### CONSIGNES
Renvoyez à l'identique les lignes situées entre celle qui contient « Task: Click the » et celle qui contient « tap(1016, 882) », ces deux lignes comprises. Omettez les images dans votre réponse.

### JEU DE DONNÉES

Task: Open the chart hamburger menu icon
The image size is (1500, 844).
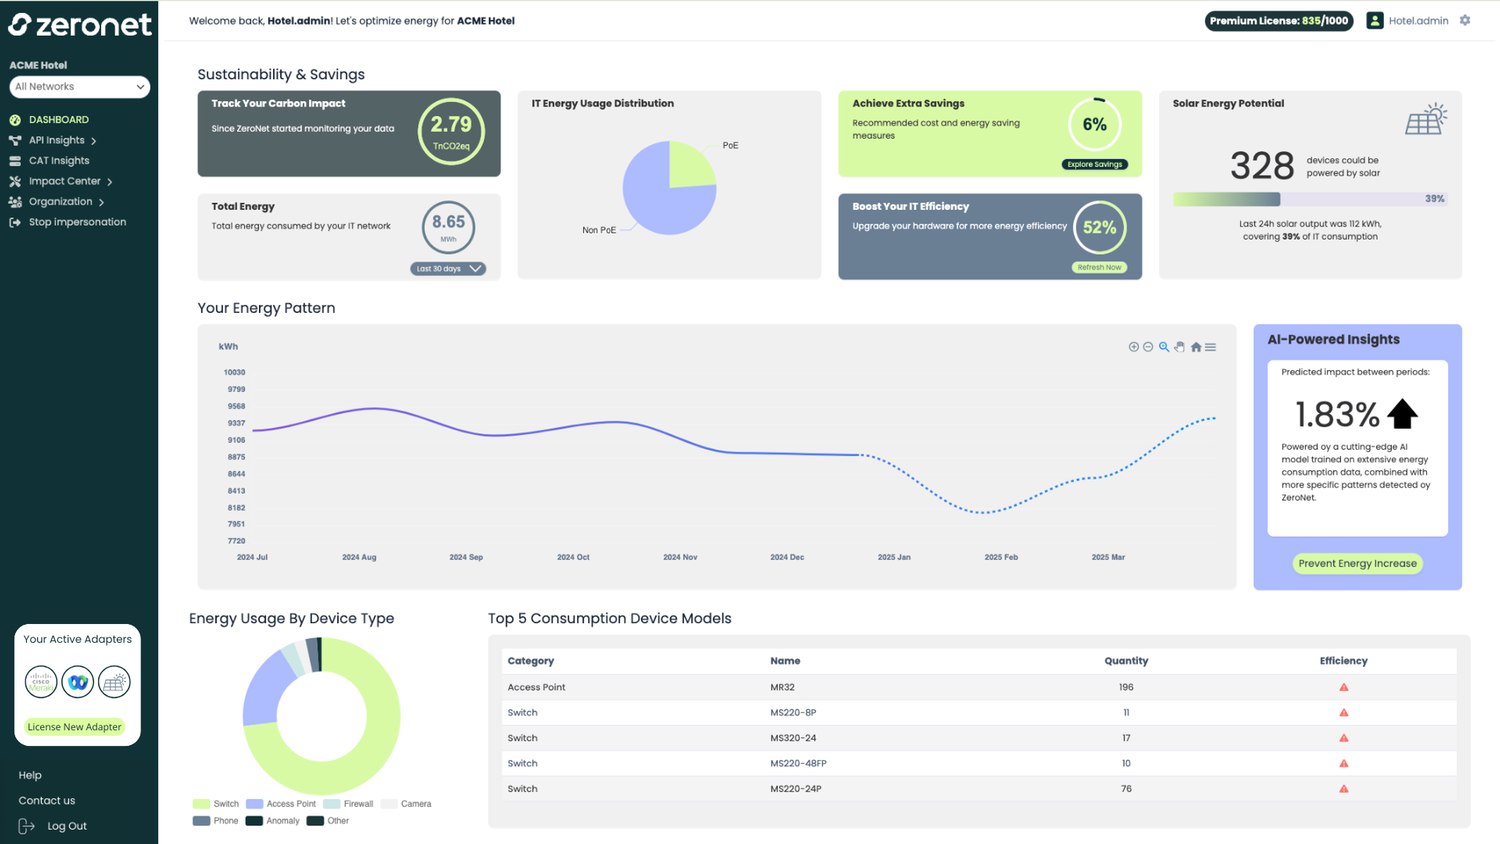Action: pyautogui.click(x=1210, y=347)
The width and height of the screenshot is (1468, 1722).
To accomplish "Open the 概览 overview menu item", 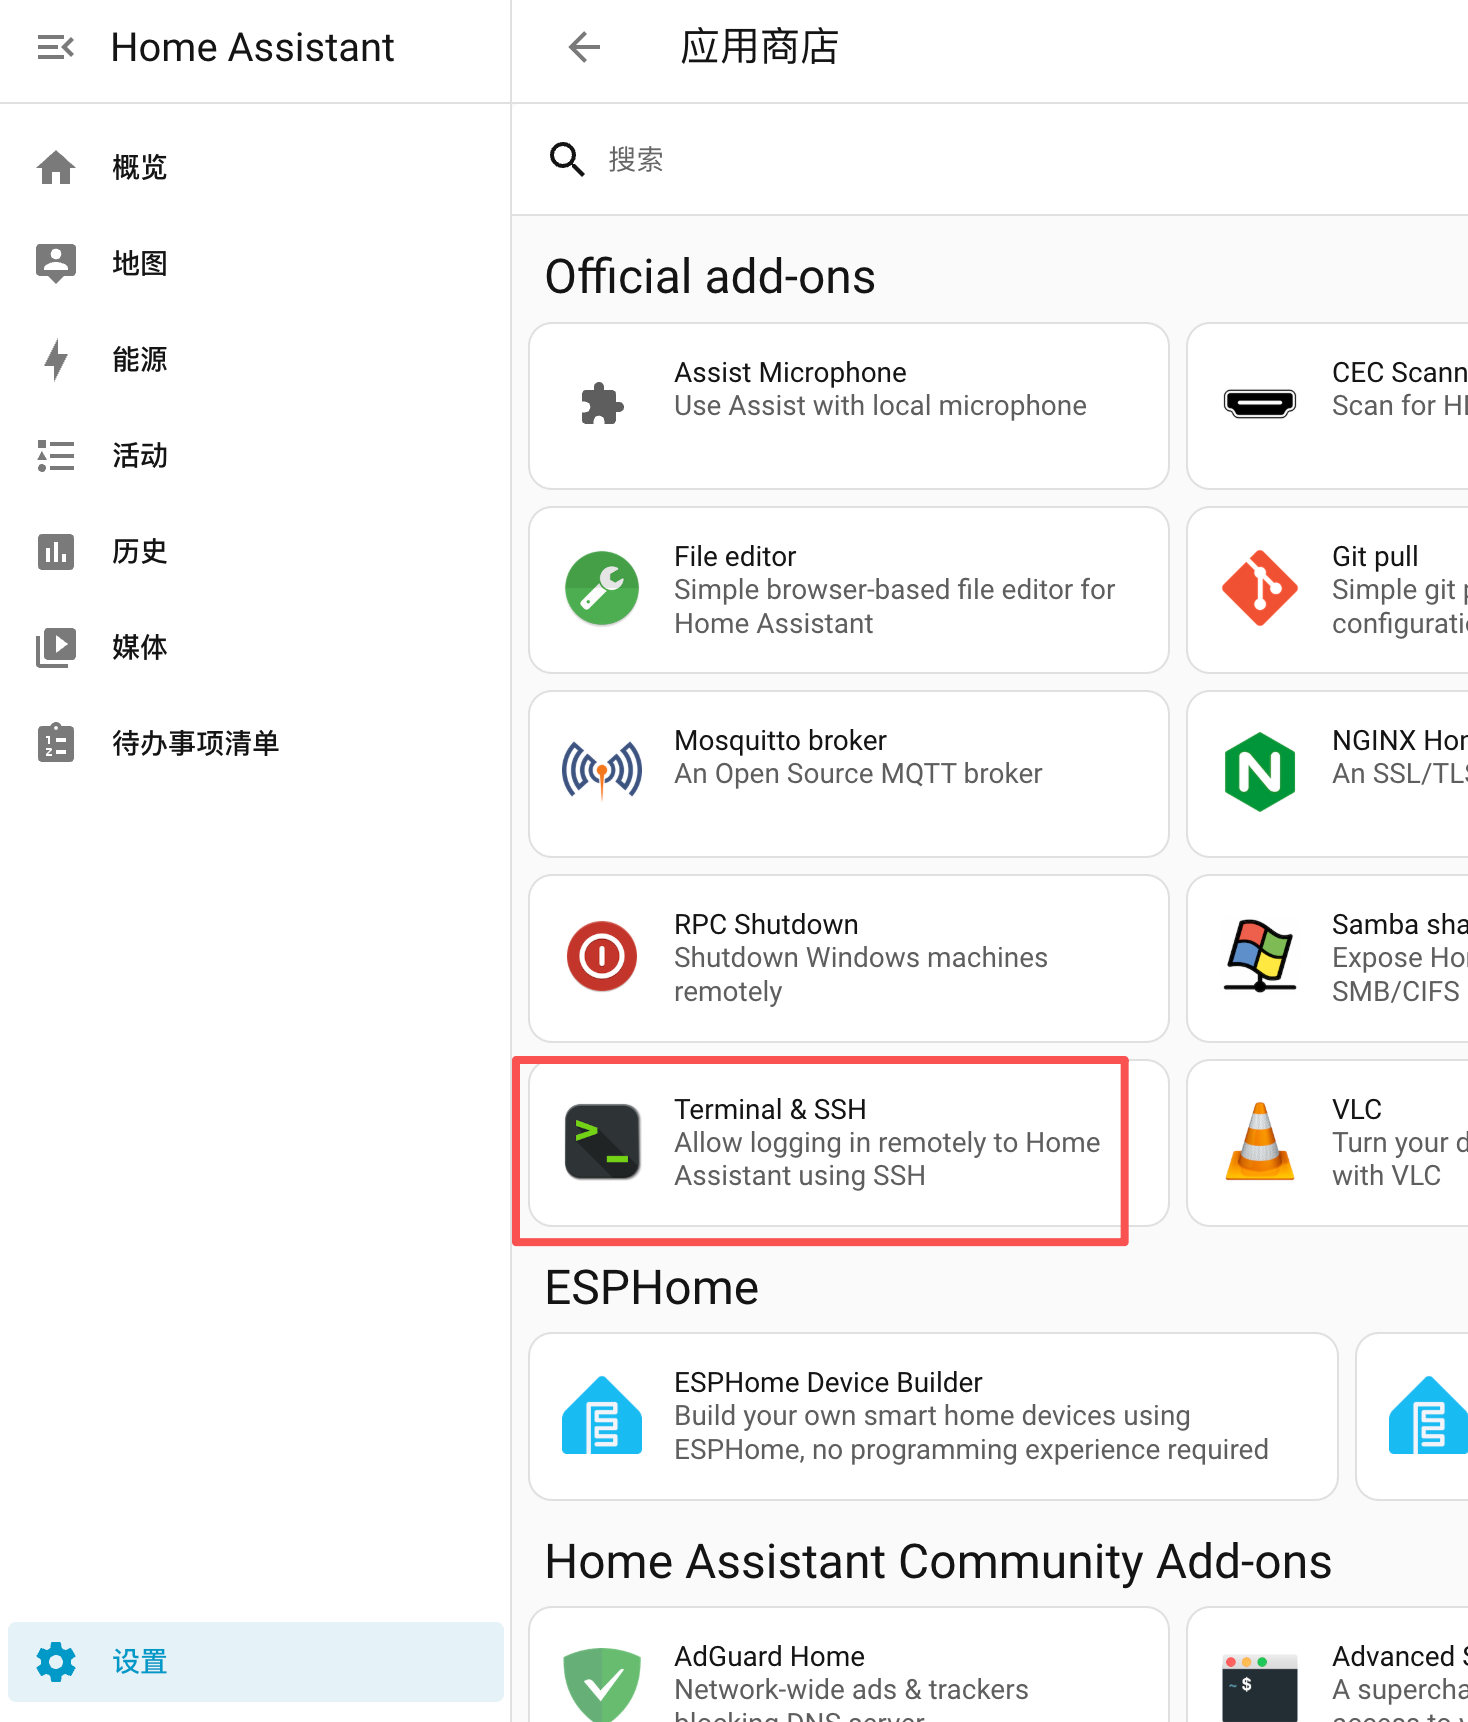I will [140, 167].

* * *

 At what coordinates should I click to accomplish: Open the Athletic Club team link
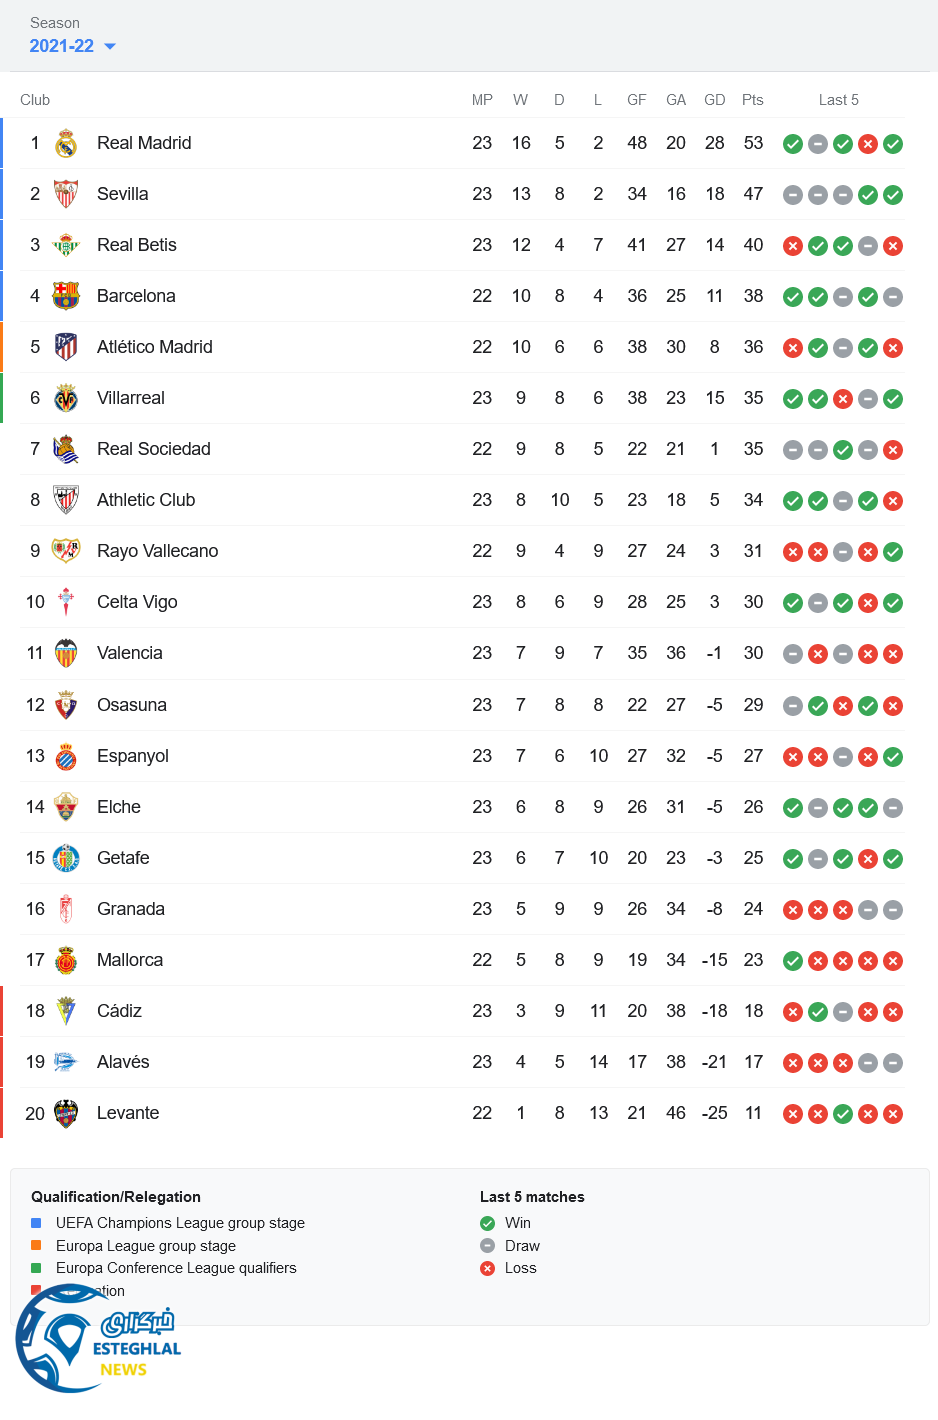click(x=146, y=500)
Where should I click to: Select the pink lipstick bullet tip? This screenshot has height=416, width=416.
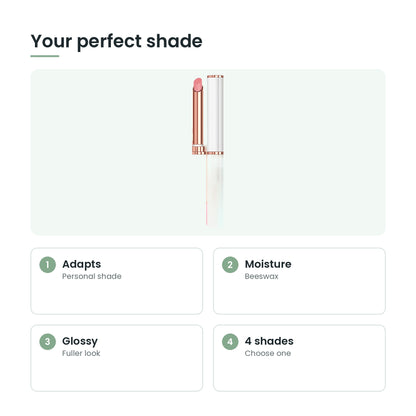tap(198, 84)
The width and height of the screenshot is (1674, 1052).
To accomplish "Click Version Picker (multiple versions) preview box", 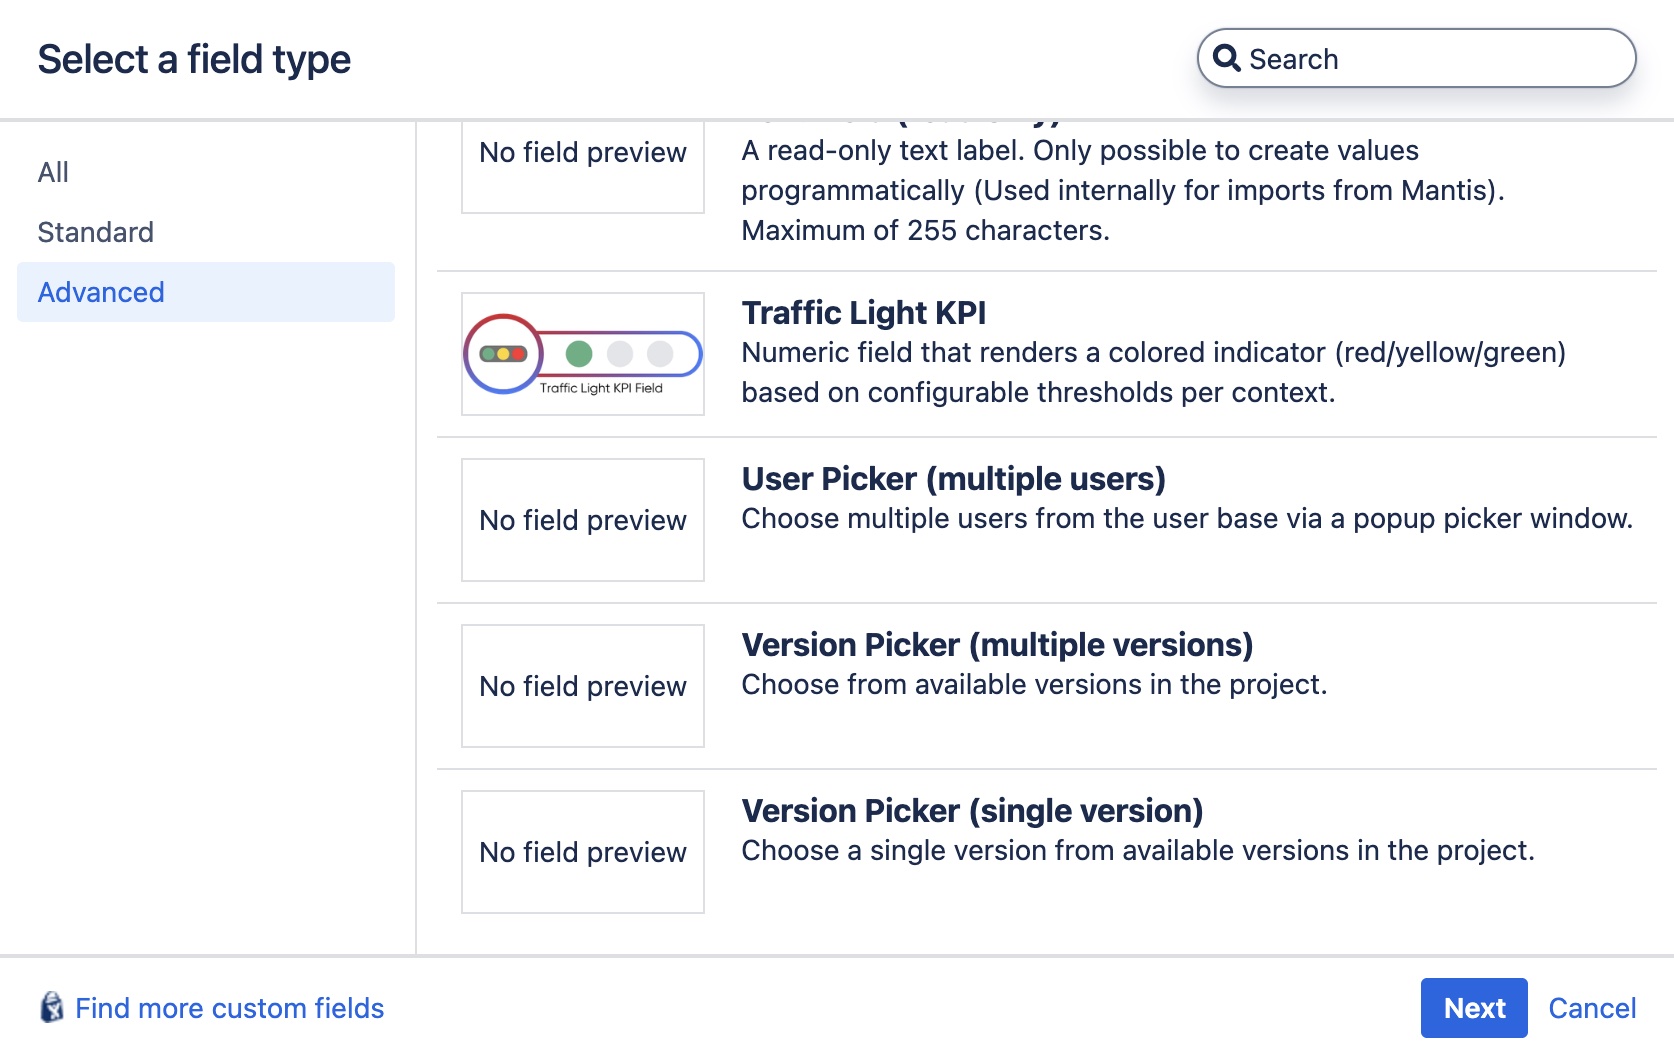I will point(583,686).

* * *

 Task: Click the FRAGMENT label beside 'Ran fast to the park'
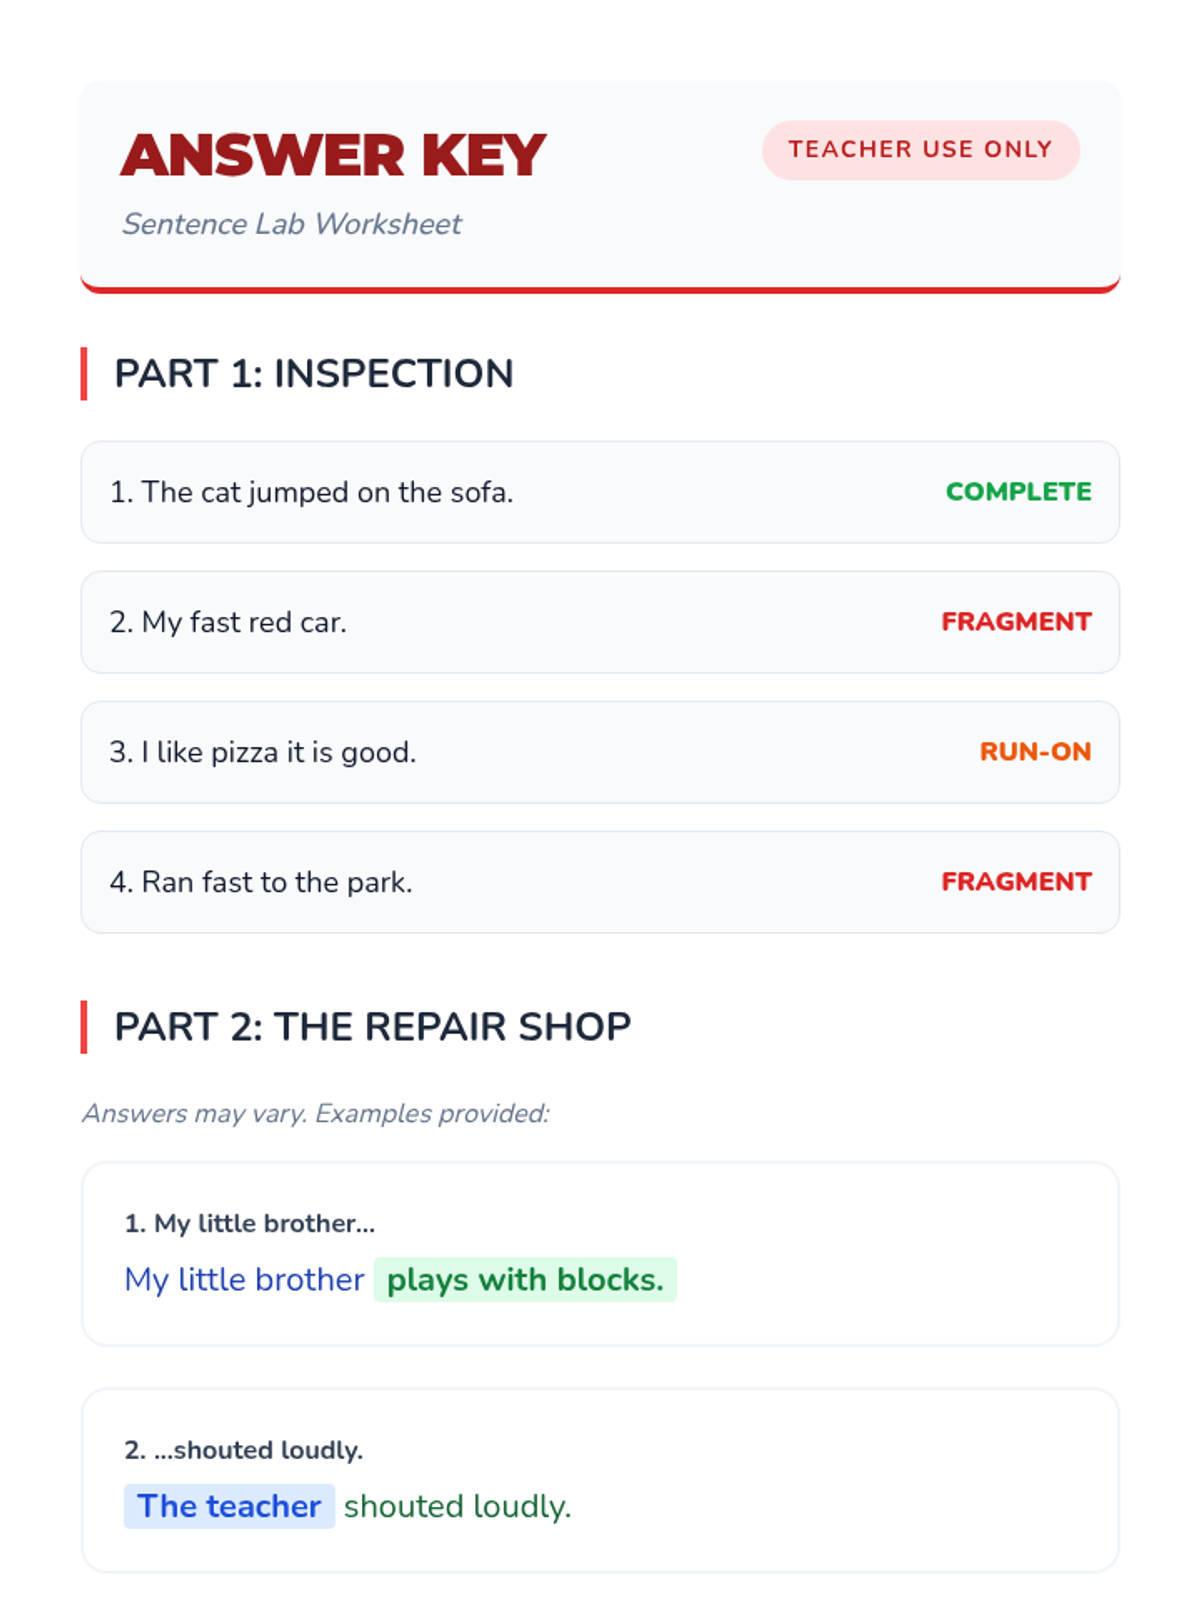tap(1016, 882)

### RÉSULTAT ATTENDU
 Task: Click the FRAGMENT label beside 'Ran fast to the park'
tap(1016, 882)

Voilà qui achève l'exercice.